#### [SELECTION]
• • •

In the present study we carry out a multivariate analysis, which is likely to be more appropriate in a multivariate set up. Early attempts to analyse the characteristics of the Galaxy and GCs by statistical methods were carried out by Brosche (1973), Peterson & King (1975), Brosche & Lentes (1984), Eigenson & Yatsyk (1989), Djorgovski (1991), Covino & Fracassini (1993). Some correlations of the slope of GCs present day mass function (PDMF) with other parameters were studied by Capaccioli et al. (1991) who found that two or at most three significant parameters determine the PDMF slope. This problem was also discussed by Djorgovski (1991). Several correlations among GCs metallicity and galaxy parameters were studied by van den Bergh (1975), Brodie & Huchra (1991), Forbes et al. (1996), Harris (1991), Djorgovski (1995). Djorgovski (1995) uses core radius, velocity dispersion, central surface brightness, and mass-to-light ratio to define a Fundamental Plane for the GCs of elliptical galaxies. These correlations provide rough distance indicators for GCs. In an earlier work Covino & Fracassini (1993) carried out a Principal Component Analysis (PCA) followed by Cluster Analysis (CA) for more than one parameter at a time to study the clustering nature of GCs in different galaxies in the Local Group. Their analysis suffers from several difficulties. First in their study the parameter set is not same for all galaxies. Also the number of parameters is very large (6 for M 31, 8 for LMC, and 10 for Milky Way) so that it is difficult to study the clustering nature in finer details and their interrelations. Finally, the number of clusters, which they selected in an ad hoc manner, is the eighth hierarchy stage. Also the sample size is small.
In the present problem we have first used PCA to search for the optimum set of parameters which gives the maximum variation for the globular clusters in Milky Way, M 31, and LMC. This method reduces the number of parameters to be selected for CA and hence serves the purpose of PCA. Then we took that optimum set of parameters and applied a new method of CA (Sugar & James 2003) which finds the optimum number of groups of GCs instead of choosing group in an ad hoc manner. Also in our case the sample size of Milky Way is almost double. This helps to sort out the optimum number of clusters and optimum set of parameters so that a more efficient theory of galaxy formation can be developed on the basis of this multivariate analysis. In this connection it is also important to mention that under the given set up a partitioning algorithm for cluster analysis is more appropriate than a hierarchical algorithm since the set up is not nested. The new method for finding the optimum number of clusters is based on partitioning algorithm.
In the present paper we closely follow the approach of Covino & Fracassini (1993) in order to classify GCs. The new aspects of our study are as follows:
In Principal Component Analysis (Chattopadhyay & Chattopadhyay 2006) we are interested in discovering which parameters in a data set form coherent subgroups that are relatively independent of one another. The specific aim of the analysis is to reduce a large number of parameters to a smaller number while retaining maximum spread among experimental units. The analysis therefore helps us to determine the optimum set of parameters causing the overall variations in the nature of GCs. PCA has been discussed in detail in Appendix A.
Cluster analysis is the art of finding groups in data. Over the last forty years different algorithms and computer programs have been developed for CA. The choice of a clustering algorithm depends both on the type of data available and on the particular purpose. Generally clustering algorithms can be divided into two principal types viz. partitioning and hierarchical methods.

• • •

#### [DATA]
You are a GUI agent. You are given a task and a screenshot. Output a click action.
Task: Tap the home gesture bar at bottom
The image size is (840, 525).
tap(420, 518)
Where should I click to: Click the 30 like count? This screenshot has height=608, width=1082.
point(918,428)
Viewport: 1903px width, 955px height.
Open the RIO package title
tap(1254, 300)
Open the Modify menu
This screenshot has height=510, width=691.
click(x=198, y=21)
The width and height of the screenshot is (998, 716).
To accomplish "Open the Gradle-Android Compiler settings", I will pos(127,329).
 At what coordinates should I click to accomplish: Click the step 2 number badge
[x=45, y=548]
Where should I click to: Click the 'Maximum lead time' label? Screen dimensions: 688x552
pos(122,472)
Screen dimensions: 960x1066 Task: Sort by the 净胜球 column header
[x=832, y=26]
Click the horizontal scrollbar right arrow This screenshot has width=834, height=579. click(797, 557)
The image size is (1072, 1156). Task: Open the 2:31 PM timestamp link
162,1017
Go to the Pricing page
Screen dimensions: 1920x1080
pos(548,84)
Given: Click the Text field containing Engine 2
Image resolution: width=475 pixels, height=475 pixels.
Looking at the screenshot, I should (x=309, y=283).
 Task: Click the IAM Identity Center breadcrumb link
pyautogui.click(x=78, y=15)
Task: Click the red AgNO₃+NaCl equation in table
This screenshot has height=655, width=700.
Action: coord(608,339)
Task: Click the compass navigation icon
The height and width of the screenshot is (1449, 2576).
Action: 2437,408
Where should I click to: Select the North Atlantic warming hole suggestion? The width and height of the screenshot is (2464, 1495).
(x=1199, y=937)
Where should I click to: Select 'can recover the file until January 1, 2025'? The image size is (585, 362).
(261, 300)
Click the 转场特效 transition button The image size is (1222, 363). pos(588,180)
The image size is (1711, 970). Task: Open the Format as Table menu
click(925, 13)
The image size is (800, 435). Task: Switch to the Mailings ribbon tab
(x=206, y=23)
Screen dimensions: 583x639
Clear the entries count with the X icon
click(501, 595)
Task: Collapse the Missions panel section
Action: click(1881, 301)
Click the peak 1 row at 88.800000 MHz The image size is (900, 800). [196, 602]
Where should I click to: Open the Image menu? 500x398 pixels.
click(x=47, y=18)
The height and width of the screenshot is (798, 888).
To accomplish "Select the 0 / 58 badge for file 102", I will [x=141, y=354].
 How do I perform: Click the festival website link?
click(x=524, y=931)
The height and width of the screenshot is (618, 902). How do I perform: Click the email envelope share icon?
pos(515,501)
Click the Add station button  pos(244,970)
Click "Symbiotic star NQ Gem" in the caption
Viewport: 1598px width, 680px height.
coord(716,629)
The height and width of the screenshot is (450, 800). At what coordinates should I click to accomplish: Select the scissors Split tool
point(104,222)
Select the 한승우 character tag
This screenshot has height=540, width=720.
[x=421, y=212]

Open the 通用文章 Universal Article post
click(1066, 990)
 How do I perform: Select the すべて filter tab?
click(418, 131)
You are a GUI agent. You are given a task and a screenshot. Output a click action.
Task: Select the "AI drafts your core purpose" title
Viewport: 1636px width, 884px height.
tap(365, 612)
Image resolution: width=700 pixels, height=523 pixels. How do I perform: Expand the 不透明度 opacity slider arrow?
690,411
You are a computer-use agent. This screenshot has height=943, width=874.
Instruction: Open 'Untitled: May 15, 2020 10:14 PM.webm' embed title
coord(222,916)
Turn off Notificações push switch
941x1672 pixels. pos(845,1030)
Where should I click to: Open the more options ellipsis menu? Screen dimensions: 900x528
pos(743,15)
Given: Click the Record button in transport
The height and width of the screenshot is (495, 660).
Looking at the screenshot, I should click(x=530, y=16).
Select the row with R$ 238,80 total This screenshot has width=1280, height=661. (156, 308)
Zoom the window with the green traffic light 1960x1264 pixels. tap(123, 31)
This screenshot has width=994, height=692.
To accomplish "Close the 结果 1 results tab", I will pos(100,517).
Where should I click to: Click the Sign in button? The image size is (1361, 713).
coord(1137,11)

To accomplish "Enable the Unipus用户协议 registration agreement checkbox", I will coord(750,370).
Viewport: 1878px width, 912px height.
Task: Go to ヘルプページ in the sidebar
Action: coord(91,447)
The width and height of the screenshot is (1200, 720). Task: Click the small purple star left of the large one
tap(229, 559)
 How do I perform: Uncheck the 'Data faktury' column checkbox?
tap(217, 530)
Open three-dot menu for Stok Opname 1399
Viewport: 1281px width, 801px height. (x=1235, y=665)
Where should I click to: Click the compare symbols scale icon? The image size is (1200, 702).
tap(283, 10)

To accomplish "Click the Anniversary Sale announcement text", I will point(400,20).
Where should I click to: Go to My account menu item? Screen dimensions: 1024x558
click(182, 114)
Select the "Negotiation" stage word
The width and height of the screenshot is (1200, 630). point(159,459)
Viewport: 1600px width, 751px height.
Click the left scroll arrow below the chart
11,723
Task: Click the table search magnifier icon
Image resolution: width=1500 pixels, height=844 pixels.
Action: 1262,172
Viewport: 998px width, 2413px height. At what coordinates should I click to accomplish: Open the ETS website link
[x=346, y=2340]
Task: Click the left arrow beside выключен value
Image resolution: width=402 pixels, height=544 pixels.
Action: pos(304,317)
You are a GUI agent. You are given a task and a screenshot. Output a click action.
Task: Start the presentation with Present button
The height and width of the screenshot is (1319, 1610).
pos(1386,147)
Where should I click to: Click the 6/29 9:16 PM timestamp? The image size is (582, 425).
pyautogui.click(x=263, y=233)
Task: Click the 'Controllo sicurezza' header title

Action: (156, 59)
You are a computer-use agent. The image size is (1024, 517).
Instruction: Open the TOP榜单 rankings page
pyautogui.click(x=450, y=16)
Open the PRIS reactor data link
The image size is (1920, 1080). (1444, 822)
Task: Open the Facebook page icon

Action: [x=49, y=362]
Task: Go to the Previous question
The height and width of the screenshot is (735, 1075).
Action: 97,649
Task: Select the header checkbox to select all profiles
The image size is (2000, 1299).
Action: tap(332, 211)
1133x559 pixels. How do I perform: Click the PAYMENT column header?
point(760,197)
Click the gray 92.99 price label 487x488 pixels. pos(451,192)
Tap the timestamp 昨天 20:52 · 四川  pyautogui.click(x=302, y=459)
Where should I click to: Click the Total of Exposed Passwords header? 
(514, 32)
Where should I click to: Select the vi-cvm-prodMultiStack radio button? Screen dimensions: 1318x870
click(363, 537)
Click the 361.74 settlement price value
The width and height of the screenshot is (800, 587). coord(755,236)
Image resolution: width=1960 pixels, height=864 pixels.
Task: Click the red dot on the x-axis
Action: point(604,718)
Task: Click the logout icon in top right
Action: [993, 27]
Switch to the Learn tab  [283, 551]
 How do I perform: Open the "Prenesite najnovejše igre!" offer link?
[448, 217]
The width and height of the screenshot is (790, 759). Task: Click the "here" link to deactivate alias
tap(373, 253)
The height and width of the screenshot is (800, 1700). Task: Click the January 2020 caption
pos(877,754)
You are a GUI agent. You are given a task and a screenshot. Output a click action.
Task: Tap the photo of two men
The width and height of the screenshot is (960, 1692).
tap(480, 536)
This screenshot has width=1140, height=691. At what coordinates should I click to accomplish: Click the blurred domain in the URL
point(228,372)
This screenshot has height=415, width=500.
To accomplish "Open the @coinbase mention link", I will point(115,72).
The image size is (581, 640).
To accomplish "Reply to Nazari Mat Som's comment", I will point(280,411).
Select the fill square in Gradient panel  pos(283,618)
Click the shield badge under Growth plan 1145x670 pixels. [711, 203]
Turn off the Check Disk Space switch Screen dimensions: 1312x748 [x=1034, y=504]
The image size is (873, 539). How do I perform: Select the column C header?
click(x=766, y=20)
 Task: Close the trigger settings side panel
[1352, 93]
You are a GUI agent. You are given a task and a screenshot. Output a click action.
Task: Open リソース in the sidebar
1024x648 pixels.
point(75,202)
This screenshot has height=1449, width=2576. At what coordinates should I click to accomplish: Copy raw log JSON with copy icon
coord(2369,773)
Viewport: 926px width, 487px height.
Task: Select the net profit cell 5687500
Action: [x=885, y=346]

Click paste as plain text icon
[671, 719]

• • •

#### [SET EXERCISE 1]
Reproduce verbatim the part of the globular cluster passage that begins with the words containing "Cluster analysis is the" and ends with "and hierarchical methods.".
#### [SET EXERCISE 2]
Quote the records exactly, starting at the line that contains "Click the shield" and continuing through the last line of the records, with both of those lines included.

#### [TASK RESPONSE 1]
Cluster analysis is the art of finding groups in data. Over the last forty years different algorithms and computer programs have been developed for CA. The choice of a clustering algorithm depends both on the type of data available and on the particular purpose. Generally clustering algorithms can be divided into two principal types viz. partitioning and hierarchical methods.

#### [TASK RESPONSE 2]
Click the shield badge under Growth plan 1145x670 pixels. [711, 203]
Turn off the Check Disk Space switch Screen dimensions: 1312x748 [x=1034, y=504]
The image size is (873, 539). How do I perform: Select the column C header?
click(x=766, y=20)
 Task: Close the trigger settings side panel
[1352, 93]
You are a GUI agent. You are given a task and a screenshot. Output a click action.
Task: Open リソース in the sidebar
1024x648 pixels.
point(75,202)
This screenshot has height=1449, width=2576. At what coordinates should I click to accomplish: Copy raw log JSON with copy icon
coord(2369,773)
Viewport: 926px width, 487px height.
Task: Select the net profit cell 5687500
Action: [x=885, y=346]

Click paste as plain text icon
[671, 719]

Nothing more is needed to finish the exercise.